Supplied material:
--- start ---
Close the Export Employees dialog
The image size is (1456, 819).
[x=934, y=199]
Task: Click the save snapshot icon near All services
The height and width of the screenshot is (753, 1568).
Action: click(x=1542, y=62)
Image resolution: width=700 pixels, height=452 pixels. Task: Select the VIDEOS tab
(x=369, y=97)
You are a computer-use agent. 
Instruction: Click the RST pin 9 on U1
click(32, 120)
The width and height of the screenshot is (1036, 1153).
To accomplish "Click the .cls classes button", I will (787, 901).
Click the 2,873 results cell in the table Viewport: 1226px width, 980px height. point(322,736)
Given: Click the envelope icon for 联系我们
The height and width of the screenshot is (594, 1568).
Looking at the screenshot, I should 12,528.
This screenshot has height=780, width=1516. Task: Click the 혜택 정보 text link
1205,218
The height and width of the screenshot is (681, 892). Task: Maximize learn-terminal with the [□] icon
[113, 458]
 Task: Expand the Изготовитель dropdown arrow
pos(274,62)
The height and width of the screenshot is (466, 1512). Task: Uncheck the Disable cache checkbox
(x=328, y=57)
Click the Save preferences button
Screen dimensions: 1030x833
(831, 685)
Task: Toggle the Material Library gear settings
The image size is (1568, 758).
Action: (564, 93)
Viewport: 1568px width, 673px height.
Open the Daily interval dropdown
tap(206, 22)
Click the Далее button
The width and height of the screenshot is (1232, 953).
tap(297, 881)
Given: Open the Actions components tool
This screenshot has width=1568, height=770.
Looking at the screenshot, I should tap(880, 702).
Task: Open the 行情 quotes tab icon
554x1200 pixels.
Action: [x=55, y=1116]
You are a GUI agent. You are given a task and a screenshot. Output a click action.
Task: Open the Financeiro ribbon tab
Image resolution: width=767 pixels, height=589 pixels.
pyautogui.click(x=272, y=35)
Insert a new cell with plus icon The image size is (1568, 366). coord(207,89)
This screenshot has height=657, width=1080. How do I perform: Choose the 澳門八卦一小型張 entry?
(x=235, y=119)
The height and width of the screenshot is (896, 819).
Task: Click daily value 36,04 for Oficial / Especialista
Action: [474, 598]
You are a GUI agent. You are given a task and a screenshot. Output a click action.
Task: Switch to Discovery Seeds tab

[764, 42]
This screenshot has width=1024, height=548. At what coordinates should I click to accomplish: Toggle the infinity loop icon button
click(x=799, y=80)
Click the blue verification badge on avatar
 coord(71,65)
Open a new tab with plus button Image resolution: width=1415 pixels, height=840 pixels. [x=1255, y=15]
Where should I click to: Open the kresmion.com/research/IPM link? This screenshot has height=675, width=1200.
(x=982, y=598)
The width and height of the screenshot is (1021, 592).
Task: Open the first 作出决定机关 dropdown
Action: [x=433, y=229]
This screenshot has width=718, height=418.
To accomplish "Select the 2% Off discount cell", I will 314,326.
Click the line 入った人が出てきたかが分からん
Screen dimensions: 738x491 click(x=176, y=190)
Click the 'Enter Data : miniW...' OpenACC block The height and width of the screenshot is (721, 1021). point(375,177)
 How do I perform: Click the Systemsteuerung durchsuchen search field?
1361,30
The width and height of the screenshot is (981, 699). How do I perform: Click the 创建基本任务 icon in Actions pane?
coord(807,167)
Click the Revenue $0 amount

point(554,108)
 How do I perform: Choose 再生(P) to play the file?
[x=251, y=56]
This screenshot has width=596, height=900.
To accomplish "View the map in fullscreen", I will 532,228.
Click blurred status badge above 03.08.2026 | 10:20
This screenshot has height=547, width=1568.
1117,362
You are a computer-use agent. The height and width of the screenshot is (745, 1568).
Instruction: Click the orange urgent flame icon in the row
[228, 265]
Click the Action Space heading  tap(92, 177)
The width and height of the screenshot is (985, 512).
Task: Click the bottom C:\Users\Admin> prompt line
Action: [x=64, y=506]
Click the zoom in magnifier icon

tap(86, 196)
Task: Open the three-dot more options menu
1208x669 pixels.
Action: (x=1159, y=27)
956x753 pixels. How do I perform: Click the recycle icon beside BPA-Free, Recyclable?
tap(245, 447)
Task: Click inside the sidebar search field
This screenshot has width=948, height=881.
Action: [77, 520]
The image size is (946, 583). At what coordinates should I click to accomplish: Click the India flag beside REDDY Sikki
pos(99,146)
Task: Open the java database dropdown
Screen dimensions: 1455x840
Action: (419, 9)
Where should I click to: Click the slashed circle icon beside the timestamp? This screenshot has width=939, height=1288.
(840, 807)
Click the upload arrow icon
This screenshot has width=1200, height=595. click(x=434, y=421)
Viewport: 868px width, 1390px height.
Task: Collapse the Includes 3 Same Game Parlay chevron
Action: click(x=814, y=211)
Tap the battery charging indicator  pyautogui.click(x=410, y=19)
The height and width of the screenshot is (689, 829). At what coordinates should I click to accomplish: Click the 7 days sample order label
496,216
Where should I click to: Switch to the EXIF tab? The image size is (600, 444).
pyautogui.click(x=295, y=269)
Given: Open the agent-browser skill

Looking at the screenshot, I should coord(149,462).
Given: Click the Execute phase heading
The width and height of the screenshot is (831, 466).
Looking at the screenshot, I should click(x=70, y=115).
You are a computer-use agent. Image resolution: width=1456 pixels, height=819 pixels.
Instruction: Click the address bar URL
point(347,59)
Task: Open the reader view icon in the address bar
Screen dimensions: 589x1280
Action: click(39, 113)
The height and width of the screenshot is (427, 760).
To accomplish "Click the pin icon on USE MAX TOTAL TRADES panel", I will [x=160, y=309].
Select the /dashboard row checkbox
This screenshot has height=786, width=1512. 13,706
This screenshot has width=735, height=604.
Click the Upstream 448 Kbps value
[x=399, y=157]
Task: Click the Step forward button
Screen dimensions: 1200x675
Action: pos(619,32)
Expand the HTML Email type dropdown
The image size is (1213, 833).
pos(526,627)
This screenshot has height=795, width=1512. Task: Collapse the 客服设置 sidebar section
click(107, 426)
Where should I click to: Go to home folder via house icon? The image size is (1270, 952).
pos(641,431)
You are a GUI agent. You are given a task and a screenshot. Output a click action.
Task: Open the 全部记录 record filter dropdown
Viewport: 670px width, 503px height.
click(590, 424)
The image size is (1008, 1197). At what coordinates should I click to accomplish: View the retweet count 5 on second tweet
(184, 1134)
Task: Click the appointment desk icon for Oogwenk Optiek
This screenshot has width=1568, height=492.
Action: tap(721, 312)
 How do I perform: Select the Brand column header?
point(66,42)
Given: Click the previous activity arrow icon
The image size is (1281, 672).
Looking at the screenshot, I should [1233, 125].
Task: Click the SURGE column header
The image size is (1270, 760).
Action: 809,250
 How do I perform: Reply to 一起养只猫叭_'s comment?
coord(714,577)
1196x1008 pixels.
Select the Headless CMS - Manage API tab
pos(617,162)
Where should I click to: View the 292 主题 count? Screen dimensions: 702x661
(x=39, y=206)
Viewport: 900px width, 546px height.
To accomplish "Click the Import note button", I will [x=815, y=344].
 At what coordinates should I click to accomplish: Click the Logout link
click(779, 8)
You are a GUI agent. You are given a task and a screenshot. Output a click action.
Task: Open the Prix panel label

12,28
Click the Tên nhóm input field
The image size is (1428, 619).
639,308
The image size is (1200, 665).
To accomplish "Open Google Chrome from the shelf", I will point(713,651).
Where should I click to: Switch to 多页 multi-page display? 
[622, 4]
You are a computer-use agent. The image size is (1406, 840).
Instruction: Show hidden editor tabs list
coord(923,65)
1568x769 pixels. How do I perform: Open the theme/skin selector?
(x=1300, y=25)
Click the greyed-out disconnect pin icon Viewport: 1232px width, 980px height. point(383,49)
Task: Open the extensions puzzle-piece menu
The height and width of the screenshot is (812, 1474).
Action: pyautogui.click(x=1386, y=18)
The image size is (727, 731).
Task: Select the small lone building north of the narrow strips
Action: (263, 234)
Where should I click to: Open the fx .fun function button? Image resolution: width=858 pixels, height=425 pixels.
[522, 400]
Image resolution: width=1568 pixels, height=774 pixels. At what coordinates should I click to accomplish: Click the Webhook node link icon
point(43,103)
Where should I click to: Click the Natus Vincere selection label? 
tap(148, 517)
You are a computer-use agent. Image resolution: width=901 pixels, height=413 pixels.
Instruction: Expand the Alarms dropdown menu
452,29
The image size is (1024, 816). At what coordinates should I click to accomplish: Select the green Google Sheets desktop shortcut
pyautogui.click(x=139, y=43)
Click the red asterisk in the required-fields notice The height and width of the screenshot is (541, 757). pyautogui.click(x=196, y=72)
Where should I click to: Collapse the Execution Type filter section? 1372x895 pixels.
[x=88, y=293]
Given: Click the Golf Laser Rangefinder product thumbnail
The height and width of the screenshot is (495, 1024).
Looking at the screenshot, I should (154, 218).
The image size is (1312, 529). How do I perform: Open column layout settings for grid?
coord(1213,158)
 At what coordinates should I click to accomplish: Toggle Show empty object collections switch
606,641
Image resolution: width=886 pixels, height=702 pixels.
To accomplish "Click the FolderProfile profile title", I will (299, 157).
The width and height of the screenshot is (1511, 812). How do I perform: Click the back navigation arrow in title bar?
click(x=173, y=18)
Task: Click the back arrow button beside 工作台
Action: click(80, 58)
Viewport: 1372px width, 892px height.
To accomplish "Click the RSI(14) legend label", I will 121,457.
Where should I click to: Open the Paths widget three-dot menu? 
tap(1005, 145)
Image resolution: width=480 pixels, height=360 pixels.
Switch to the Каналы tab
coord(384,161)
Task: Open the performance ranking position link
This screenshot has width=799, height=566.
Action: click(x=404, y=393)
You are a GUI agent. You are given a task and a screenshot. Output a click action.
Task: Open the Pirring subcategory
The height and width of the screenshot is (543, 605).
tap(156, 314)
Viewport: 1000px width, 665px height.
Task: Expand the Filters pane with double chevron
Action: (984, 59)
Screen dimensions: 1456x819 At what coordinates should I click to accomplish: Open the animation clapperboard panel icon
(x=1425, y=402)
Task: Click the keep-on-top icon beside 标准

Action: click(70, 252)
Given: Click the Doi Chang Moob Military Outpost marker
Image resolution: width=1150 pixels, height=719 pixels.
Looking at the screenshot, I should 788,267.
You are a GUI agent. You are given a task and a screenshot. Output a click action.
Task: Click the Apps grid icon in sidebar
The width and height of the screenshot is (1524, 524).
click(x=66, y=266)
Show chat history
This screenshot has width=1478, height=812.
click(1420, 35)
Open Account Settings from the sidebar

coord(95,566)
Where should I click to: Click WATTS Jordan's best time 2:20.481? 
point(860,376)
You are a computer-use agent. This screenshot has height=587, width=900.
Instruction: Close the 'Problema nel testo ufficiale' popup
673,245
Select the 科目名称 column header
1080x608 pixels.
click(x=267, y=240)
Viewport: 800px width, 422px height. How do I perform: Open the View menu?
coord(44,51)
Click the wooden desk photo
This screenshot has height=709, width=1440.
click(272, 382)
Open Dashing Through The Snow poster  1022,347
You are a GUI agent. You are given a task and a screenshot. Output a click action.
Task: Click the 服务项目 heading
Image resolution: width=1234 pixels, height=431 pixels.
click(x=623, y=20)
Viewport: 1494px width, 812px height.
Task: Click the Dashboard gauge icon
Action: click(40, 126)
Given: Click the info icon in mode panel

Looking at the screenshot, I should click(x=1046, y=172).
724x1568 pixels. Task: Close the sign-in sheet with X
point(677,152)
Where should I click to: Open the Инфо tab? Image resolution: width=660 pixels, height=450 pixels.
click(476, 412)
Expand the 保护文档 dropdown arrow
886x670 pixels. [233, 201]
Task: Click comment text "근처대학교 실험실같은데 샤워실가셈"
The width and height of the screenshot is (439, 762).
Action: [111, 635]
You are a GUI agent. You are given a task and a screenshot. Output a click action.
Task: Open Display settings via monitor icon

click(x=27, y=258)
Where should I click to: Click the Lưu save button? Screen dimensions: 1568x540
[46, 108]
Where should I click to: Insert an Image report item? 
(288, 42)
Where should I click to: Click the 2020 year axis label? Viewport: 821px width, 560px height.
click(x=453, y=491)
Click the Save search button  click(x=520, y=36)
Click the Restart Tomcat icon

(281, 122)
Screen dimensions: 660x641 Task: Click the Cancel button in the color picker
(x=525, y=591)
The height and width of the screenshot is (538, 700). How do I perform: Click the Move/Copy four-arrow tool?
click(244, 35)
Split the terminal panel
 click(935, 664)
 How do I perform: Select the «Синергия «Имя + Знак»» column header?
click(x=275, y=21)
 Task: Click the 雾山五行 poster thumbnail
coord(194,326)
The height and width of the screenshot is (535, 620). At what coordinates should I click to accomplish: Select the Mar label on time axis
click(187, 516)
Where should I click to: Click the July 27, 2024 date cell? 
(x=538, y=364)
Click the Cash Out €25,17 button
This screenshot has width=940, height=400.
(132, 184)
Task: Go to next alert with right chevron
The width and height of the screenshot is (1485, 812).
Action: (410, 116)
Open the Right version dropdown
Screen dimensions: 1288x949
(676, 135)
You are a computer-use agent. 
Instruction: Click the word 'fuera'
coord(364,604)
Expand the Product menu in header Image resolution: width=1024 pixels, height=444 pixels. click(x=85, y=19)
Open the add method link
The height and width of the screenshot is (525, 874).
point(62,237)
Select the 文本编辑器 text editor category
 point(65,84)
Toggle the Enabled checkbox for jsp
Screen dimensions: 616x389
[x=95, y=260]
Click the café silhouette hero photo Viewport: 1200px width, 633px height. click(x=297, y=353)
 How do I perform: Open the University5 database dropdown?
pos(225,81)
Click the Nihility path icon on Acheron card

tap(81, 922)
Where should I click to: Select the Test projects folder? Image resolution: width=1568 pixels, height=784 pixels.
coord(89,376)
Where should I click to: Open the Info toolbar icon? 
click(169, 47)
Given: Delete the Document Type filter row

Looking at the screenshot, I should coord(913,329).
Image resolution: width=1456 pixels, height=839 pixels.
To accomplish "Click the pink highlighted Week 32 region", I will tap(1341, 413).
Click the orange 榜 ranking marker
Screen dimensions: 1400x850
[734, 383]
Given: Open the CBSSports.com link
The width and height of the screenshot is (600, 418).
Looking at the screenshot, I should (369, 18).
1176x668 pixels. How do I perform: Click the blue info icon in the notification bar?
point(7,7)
--- end ---
Given exercise:
Reproduce the rows starting with the row that contains "How do I perform: Reply" and continuing through the row that contains "pyautogui.click(x=139, y=43)", swapping "dropdown menu" for "drop-down list" and leaving everything else unchanged.

Worked answer:
 How do I perform: Reply to 一起养只猫叭_'s comment?
coord(714,577)
1196x1008 pixels.
Select the Headless CMS - Manage API tab
pos(617,162)
Where should I click to: View the 292 主题 count? Screen dimensions: 702x661
(x=39, y=206)
Viewport: 900px width, 546px height.
To accomplish "Click the Import note button", I will [x=815, y=344].
 At what coordinates should I click to accomplish: Click the Logout link
click(779, 8)
You are a GUI agent. You are given a task and a screenshot. Output a click action.
Task: Open the Prix panel label

12,28
Click the Tên nhóm input field
The image size is (1428, 619).
639,308
The image size is (1200, 665).
To accomplish "Open Google Chrome from the shelf", I will point(713,651).
Where should I click to: Switch to 多页 multi-page display? 
[622, 4]
You are a computer-use agent. The image size is (1406, 840).
Instruction: Show hidden editor tabs list
coord(923,65)
1568x769 pixels. How do I perform: Open the theme/skin selector?
(x=1300, y=25)
Click the greyed-out disconnect pin icon Viewport: 1232px width, 980px height. point(383,49)
Task: Open the extensions puzzle-piece menu
The height and width of the screenshot is (812, 1474).
Action: pyautogui.click(x=1386, y=18)
The image size is (727, 731).
Task: Select the small lone building north of the narrow strips
Action: (263, 234)
Where should I click to: Open the fx .fun function button? Image resolution: width=858 pixels, height=425 pixels.
[522, 400]
Image resolution: width=1568 pixels, height=774 pixels. At what coordinates should I click to accomplish: Click the Webhook node link icon
point(43,103)
Where should I click to: Click the Natus Vincere selection label? 
tap(148, 517)
You are a computer-use agent. Image resolution: width=901 pixels, height=413 pixels.
Instruction: Expand the Alarms drop-down list
452,29
The image size is (1024, 816). At what coordinates should I click to accomplish: Select the green Google Sheets desktop shortcut
pyautogui.click(x=139, y=43)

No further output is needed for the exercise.